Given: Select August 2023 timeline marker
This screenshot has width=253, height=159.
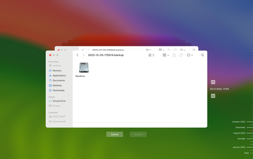Looking at the screenshot, I should [x=239, y=133].
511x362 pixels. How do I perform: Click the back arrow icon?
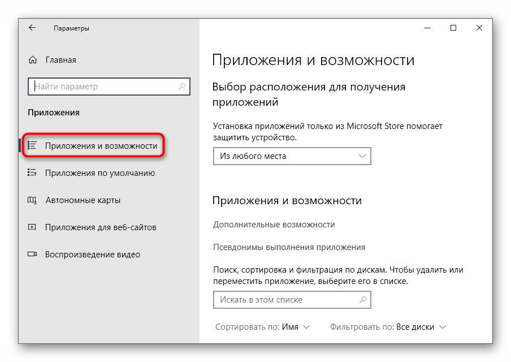click(x=32, y=28)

# [Task to carry out]
Leave out the images and write out the listing above exactly.

# [Result of the exercise]
Given: Select August 2023 timeline marker
This screenshot has width=253, height=159.
Looking at the screenshot, I should [x=239, y=133].
511x362 pixels. How do I perform: Click the back arrow icon?
click(x=32, y=28)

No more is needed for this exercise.